As we know there's a lot of screaming and shouting going on about how Gaia is about to kill us all and that in order to appease her we should be burning taxpayer's money at the shrine of renewable energy sources. Given that in the day job I might benefit from such sacrifices made by you all I thought I'd better check in with Jeremy Leggett, the doyen of those running companies which would benefit from subsidies and also calling for greater such. Sadly, I find that his arguments actually prove that I shouldn't get rich at your expense.

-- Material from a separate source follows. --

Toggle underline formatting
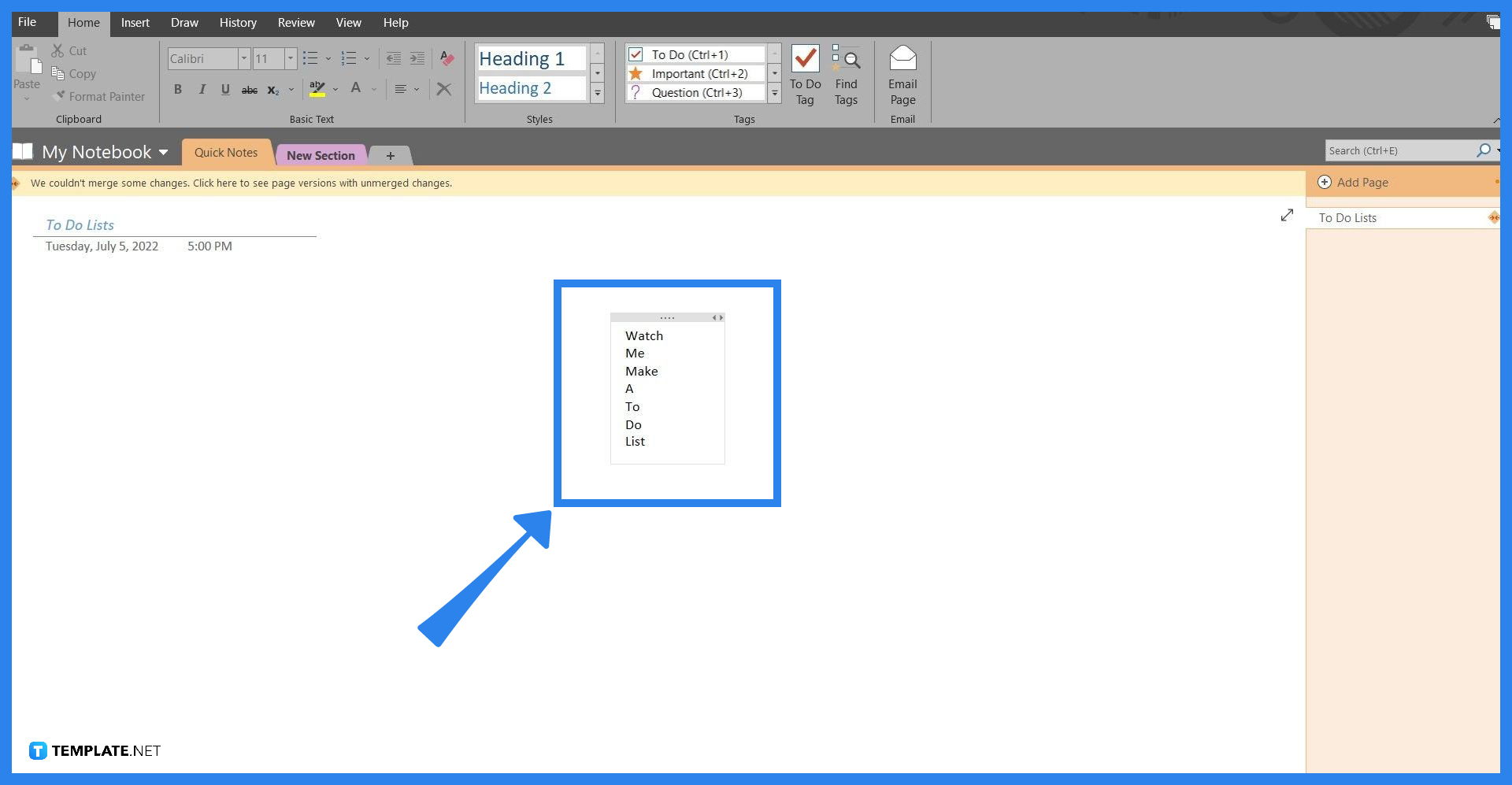Viewport: 1512px width, 785px height. click(x=225, y=89)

Second, subsidies for renewables, or their policy equivalent, are not
needed for long. Costs for renewables are generally falling, just as
the costs of traditional power are rising. When the two trends cross
for a particular technology, in a particular market, a mass market will
emerge, and dynamic new industries with it. The timing for this is
measured in years, not decades.
Hmm, OK, so renewables are going to be directly price competitive in the very near future (even earlier than Bjorn Lomborg said!) so there's no real need for subsidies at all. Its'a gonna happen anyway so why spend money on it? Jeremy has thought of that one:
The issue is whether UK plc will be a player, with strong domestic
industries and domestic job creation, or miss out, having to import
everything and support overseas jobs. As things stand we are set to
miss out.
We're going to miss out are we? Miss out on what? Lessee. We'll miss out on producing our own renewables instead of buying them from Johnny Foreigner and we'll miss out on creating lots of jobs at home....sorry, I've been listening to too many politicians again. "Creating" lots of jobs at home is of course a cost to us, we lose whatever else it is that those people would have produced instead. Making the machines instead of buying them from others is also a cost to us: there's no guarantee at all that we would have an advantage in their production (indeed, given that most silicon fabs are elsewhere in the world, along with the associated expertise, it's most unlikely that we would). For remember, in trade, it's the imports that make us richer, not the exports. And by waiting a year or two we also allow J. Foreigner to pay all of the subsidies needed to make the process economically attractive rather than having to do so ourselves.
Mercantilist arguments for public subsidy were never going to make someone at the Adam Smith Institute all that excited but even when I might be a beneficiary of them I still need to point out that they actually prove the opposite, that we should stop all such subsidy immediately.
Sigh, I'll just have to find another way to shake you all down, won't I?